Problem details
Swap "Vocal stem" for "Drum stem" in the part of the material that opens with the line containing "This screenshot has" and runs to the end of the material, and write that part out again with nothing else changed. Leave the pictures out of your answer.

Document and screenshot pointing entries
◇ ◇ ◇

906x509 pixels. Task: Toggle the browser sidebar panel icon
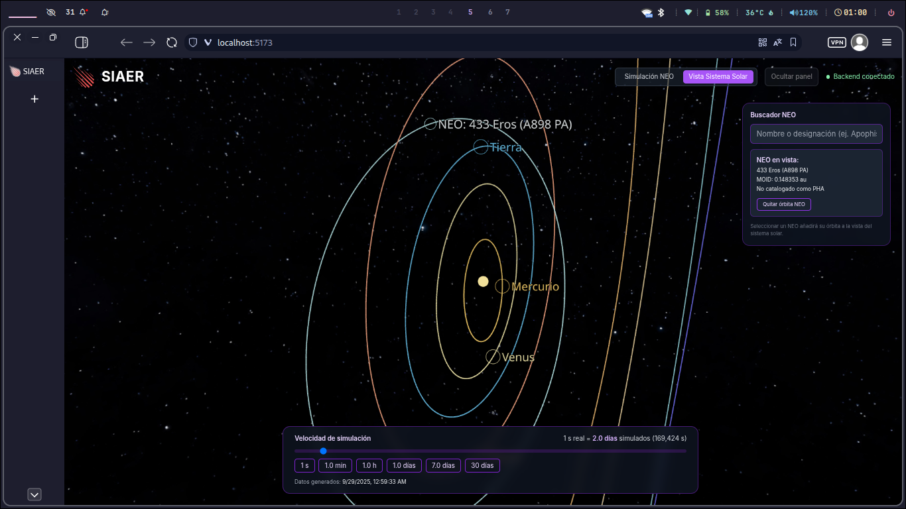(82, 42)
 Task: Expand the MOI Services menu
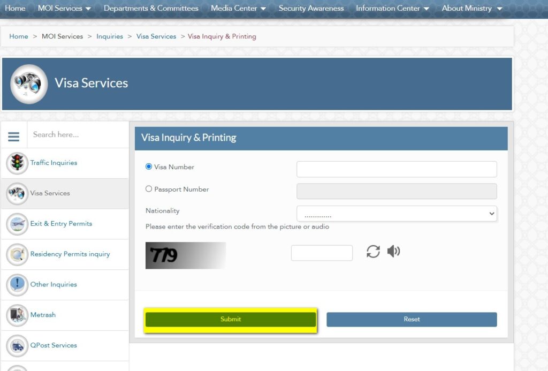64,9
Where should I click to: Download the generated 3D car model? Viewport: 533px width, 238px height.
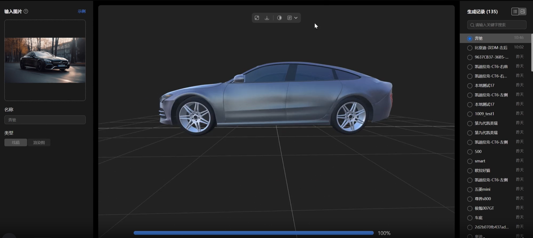267,18
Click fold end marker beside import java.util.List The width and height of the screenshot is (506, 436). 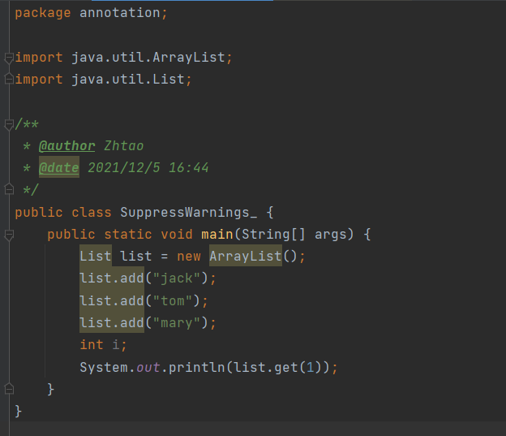coord(9,79)
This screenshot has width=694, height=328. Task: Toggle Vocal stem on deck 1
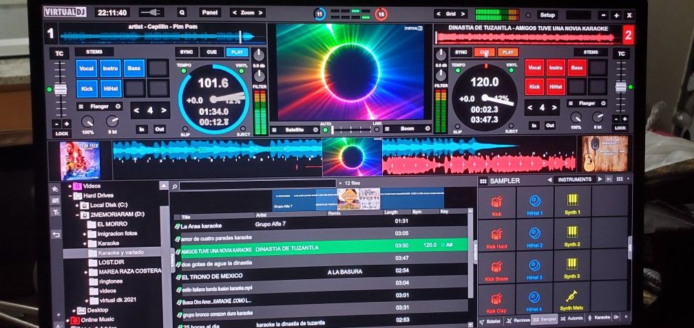(87, 68)
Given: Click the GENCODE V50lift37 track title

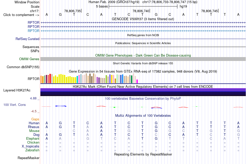Looking at the screenshot, I should pyautogui.click(x=143, y=19).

◇ ◇ ◇

Answer below
This screenshot has width=694, height=328. Task: Toggle Drum stem on deck 1
(87, 68)
Given: Click the GENCODE V50lift37 track title

Looking at the screenshot, I should pyautogui.click(x=143, y=19).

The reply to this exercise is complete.